Experts Seek Regulation to Forestall ‘Wild West’ of CBD Usage

WASHINGTON (CN) – Racing to catch up to an already booming industry for CBD products, the Food and Drug Administration met with experts Friday to determine whether the compound celebrated by its users as a miracle salve should face tighter regulation.

Muscle Joint & Relief Cream is displayed at the Cannabis World Congress & Business Exposition trade show, Thursday, May 30, 2019 in New York. The non-prescription cream is marketed by Green Roads of Deerfield Beach, Fla. (AP Photo/Mark Lennihan)

Short for cannabidiol, CBD is naturally occurring, nonpsychoactive ingredient in marijuana and hemp, distinct from the marijuana plant’s other well-known compound – THC, or tetrahydrocannabidnol.

Even before President Donald Trump signed off this past December on a farm bill that legalized hemp, availability of CBD had exploded throughout the United States in recent years.

With users hailing the compound as an inexpensive alternative to traditional pharmaceuticals, they can find CBD as an additive in a wide range of products including dog food, lotions, candy and vitamins.

But acting FDA Commissioner Ned Sharpless noted Friday that there are still many unknowns about CBD safety. Speaking this morning in the FDA’s first-ever hearing on CBD, Sharpless pointed to the lack of research about how the compound interacts with prescription drugs, as well as CBD’s increasing usage as a treatment for children’s epilepsy.

Sharpless emphasized that CBD represents “new terrain” for regulators because the compound is derived from marijuana, which is not yet legal across all 50 states, and that current FDA rules bar the addition of CBD to food or other consumer products.
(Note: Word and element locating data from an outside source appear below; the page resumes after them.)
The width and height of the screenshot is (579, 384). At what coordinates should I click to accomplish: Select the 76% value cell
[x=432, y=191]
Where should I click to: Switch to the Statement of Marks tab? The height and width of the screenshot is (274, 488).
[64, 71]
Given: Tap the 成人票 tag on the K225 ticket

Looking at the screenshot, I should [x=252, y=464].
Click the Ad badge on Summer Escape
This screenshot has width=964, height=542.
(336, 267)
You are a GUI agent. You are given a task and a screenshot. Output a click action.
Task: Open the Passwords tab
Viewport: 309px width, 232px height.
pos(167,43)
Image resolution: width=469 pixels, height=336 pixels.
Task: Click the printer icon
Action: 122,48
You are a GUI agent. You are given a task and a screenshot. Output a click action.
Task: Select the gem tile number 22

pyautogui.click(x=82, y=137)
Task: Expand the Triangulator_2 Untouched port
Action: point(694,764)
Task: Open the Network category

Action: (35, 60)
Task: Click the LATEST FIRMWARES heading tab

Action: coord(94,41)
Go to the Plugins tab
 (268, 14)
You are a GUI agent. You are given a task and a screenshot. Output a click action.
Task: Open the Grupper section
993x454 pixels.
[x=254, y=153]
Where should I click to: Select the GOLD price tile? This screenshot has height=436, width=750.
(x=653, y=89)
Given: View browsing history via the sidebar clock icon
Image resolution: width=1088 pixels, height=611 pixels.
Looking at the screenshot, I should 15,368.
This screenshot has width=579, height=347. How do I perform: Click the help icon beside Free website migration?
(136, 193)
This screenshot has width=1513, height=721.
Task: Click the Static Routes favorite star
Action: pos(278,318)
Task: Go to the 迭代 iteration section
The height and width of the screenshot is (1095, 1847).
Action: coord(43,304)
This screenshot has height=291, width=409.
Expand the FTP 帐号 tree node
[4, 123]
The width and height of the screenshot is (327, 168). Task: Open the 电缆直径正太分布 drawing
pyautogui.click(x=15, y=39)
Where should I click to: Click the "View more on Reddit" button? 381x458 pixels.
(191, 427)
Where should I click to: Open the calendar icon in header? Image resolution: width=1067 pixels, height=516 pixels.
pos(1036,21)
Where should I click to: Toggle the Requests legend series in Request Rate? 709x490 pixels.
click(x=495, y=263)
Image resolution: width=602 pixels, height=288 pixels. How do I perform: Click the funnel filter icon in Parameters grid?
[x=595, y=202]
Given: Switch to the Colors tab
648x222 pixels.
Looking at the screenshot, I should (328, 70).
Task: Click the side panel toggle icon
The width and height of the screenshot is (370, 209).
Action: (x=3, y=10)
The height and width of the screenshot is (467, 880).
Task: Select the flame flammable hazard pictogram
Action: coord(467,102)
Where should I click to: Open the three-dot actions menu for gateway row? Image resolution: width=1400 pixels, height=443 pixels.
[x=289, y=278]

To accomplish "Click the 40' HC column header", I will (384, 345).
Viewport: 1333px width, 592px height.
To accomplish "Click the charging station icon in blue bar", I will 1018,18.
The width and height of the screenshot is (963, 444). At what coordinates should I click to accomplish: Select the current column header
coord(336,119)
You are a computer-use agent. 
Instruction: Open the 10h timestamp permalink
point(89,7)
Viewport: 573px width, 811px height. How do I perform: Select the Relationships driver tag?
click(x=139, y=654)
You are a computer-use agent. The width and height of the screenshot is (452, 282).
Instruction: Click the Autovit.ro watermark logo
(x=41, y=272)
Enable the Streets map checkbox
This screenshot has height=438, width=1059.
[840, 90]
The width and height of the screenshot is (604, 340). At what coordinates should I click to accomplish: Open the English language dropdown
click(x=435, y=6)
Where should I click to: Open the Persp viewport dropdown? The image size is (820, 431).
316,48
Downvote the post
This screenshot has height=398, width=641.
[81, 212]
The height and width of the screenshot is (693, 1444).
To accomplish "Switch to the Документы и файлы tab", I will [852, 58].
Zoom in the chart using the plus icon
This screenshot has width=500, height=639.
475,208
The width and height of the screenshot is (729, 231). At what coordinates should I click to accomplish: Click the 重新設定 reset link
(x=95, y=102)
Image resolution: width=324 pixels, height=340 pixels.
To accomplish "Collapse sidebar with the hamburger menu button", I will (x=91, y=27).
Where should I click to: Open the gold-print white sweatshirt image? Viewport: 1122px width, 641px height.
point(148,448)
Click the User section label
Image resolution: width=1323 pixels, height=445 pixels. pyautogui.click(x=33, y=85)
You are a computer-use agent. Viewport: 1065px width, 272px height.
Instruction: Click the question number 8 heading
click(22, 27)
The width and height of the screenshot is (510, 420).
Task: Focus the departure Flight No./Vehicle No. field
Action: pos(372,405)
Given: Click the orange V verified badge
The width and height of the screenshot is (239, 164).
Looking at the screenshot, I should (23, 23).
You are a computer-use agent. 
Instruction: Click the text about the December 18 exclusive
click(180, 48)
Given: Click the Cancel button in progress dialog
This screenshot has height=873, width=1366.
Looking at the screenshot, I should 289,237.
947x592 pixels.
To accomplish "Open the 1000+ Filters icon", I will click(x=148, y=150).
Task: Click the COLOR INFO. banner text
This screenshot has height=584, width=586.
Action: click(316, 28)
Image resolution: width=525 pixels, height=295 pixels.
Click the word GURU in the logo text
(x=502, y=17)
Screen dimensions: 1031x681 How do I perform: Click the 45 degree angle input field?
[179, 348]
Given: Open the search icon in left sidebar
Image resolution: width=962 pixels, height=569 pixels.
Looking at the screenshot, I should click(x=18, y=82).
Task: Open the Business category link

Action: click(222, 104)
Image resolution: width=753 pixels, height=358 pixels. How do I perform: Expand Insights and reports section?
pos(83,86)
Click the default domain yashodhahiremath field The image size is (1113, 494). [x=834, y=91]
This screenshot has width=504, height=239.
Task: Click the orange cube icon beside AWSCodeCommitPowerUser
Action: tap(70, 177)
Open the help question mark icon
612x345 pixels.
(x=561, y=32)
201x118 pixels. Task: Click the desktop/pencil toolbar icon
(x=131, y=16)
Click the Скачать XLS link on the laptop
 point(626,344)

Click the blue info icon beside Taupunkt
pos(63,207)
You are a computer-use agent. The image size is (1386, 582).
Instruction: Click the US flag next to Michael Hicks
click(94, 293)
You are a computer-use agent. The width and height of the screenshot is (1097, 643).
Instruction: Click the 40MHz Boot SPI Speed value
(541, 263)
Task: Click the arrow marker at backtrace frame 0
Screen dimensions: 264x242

With analysts at Cowen Research predicting that the industry for CBD could be worth up to $20 billion by 2025, more than 100 representatives for trade groups, patient-advocacy organizations and marijuana retailers came to the FDA’s offices in Maryland for Friday’s hearing.

Among those who called on the agency to tighten its CBD regulation was Kevin Chapman, a neurologist with the American Epilepsy Society.

“The current patchwork of regulations has led to an array of products with potential impurities like pesticides,” Chapman said. “By classifying CBD as a drug, we can regulate the compound and evaluate the content and purity.”

Noting that traditional epilepsy treatments can cost up to $30,000 a year, Chapman said that the $100-a-month cost of CBD has boosted its popularity despite fuzzy details about its usage.

“I have concerns about the unknown side effects on children’s developing brains and the long-term effects on adults regularly consuming it,” he said.

A cookies and cream flavored protein bar marketed by JustCBD is displayed at the Cannabis World Congress & Business Exposition trade show, Thursday, May 30, 2019 in New York. (AP Photo/Mark Lennihan)

Patients with Alzheimer’s represent another emerging market for CBD, but Keith Fargo, director of scientific outreach at the Alzheimer’s Association, told regulators at the meeting Friday that the research is “inconclusive and contradictory” — creating potential pitfalls for a desperate population.

Among retailers to address the FDA on Friday was Crystal Guess of NuLeaf Naturals, who urging the agency to hone in on accredited studies and research on CBD dosing.

“Everybody is different and there’s no magical chart that we can point to that says, ‘a woman with this condition at this age can take this much this many times,’” Guess said. “We need labeling, we need education, and we need the ability to hold companies and individuals who make false promises responsible.”

Guess pointed to the example of CBD retailers that advertise their product as “full spectrum.” This is meant to suggest that the CBD could contain trace amounts of THC, but Guess said the product may not be full spectrum at all. 

Joseph Reardon, assistant commissioner of the North Carolina Department of Agriculture, crunched the numbers at Friday’s hearing.

“There are 1,000 [hemp] growers in North Carolina,” he said. “There are 12,000 acres growing now with 4 million square feet in greenhouses alone. There are 601 registered farmers. And there’s at least $100 million in this crop. We know CBD is being sold across the nation.”

If states are left to carve out their own regulations without FDA guidance, Reardon said consumers could face a “Wild West”-like frontier that puts their safety at risk.

For now, the FDA has approved only one CBD-based drug: Epidolex to treat to forms of severe epilepsy known as Dravet syndrome and Lennox-Gastaut syndrome.

The FDA will take public comments on CBD regulation through July 2.